** Start of Records to process **
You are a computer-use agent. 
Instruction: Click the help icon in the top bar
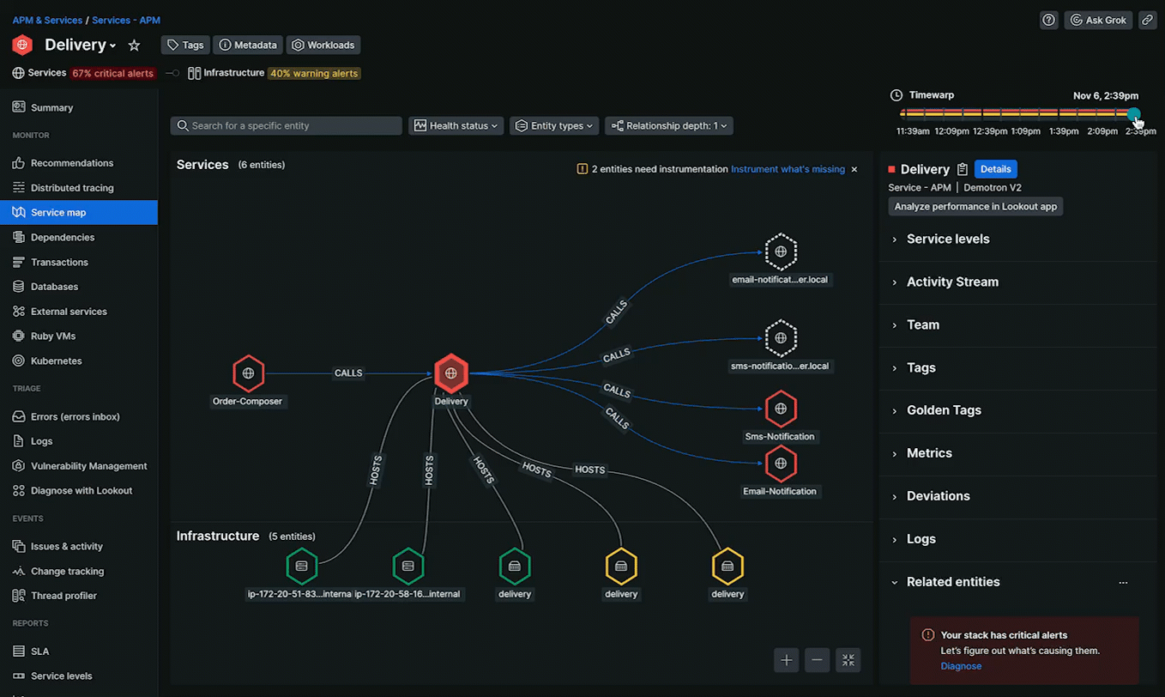click(1048, 19)
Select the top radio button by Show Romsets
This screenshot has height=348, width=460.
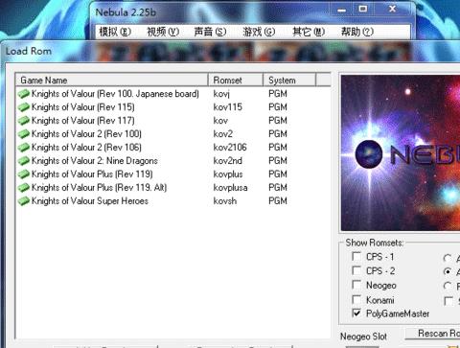coord(448,258)
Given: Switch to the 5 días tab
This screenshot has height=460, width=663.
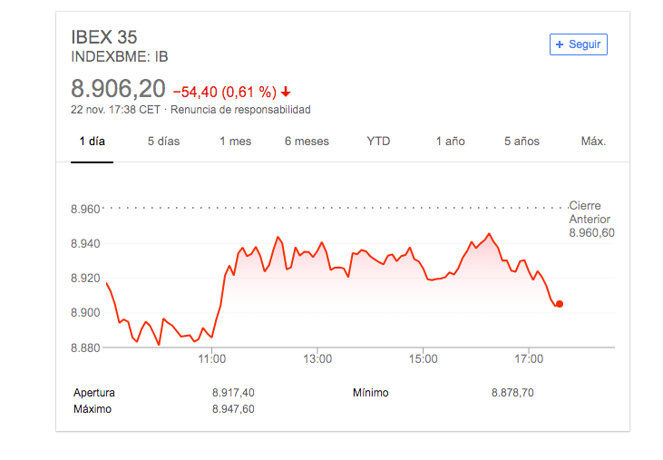Looking at the screenshot, I should pyautogui.click(x=163, y=142).
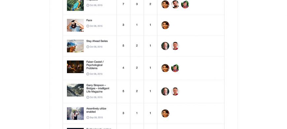Open the mountain bridges thumbnail

click(75, 90)
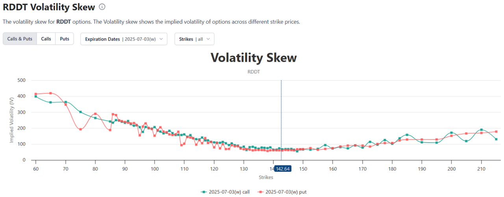
Task: Click the 142.64 price marker label
Action: pos(282,169)
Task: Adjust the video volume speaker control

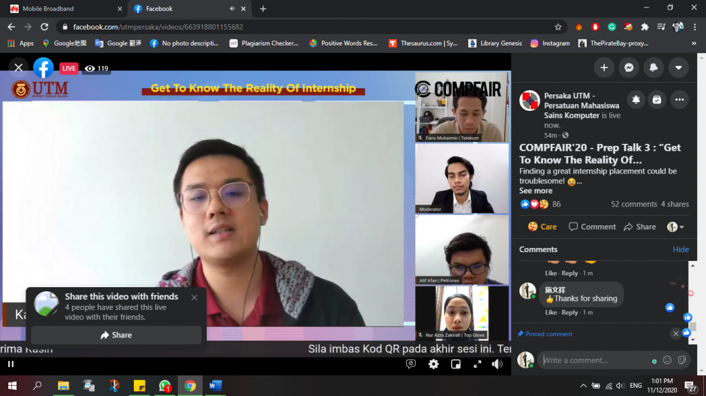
** End of Records to process **
**Task details**.
Copy every line of the items above word for word, leaving out the pictures.

**Exercise result**.
You are a computer-use agent. 
Instruction: Click the help icon in the top bar
click(1048, 19)
Select the top radio button by Show Romsets
This screenshot has height=348, width=460.
coord(448,258)
Given: Switch to the 5 días tab
This screenshot has height=460, width=663.
Looking at the screenshot, I should pyautogui.click(x=163, y=142).
Open the mountain bridges thumbnail

click(75, 90)
Task: Click the 142.64 price marker label
Action: pos(282,169)
Task: Adjust the video volume speaker control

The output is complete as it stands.